CONZA. - È l’antica Compa, nel paese degli Hirpini. Passata dal romano al dominio goto, bizantino, longobardo, nel 1076 entra a far parte del regno normanno. La prima notizia della Chiesa di C. è del 743; ad un sinodo romano tenuto in quel l’anno sottoscrive il vescovo Pelagio; ma è molto probabile che fosse anteriore.
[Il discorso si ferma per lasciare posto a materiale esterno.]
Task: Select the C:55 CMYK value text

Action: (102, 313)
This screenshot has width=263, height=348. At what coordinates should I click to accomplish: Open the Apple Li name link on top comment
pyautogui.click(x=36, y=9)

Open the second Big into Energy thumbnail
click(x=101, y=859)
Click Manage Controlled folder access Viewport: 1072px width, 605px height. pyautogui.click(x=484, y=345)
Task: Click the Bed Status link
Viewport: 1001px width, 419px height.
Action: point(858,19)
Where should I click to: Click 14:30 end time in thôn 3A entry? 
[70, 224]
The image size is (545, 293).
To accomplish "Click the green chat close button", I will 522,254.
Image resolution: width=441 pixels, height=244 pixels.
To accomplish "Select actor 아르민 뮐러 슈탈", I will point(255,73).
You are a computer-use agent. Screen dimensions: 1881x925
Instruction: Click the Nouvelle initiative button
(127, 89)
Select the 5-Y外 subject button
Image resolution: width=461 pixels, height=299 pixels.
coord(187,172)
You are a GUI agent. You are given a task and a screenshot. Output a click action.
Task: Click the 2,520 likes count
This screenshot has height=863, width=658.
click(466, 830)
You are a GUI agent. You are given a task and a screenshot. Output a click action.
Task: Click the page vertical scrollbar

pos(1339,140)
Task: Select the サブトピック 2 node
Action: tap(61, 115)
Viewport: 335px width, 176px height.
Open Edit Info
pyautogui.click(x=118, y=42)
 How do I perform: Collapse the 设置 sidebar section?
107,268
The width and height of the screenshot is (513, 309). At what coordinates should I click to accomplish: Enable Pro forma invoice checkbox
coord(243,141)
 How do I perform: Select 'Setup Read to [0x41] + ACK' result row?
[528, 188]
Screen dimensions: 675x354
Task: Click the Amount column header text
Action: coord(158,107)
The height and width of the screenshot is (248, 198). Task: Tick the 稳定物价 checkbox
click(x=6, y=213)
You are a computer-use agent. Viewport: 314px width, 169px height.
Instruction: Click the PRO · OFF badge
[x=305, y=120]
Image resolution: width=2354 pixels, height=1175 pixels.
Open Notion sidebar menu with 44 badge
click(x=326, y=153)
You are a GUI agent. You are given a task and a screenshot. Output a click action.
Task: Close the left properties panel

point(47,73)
Nel Martirologio geronimiano al 30 ott. si legge in Comsa Maximi, ma si tratta di un martire il cui nome è strettamente legato con Cuma in Campania, dove la tradizione medievale agiografica e martirologica localizzata il culto di Massimo. Verso la fine del sec. X, C. è sempre più vicioso. Il 12 luglio 1989 papa Giovanni XV decretò che il vescovo di C. sia consacrato dall’arcivescovo di Salerno. Il 20 luglio 1908 compare la prima testimonianza della dignità arcivescovile di C.; Salerno ne era la primaziale. Con una costituzione apostolica del 30 sett. 1921 l’arcidiocesi di C. fu smembrata; dei 24 paesi che prima le appartenevano ne rimasero 11; 13 furono assegnati alla diocesi di Campagna, immediatamente soggetta alla S. Sede.
C., pur conservando i suoi diritti e privilegi di chiesa metropolitana, fu unita alla diocesi di S. Angelo dei Lombardi e Bisaccia fondata nel sec. XII, il cui Ordinario prende il titolo e l’onore di arcivescovo di C. e vescovo di S. Angelo.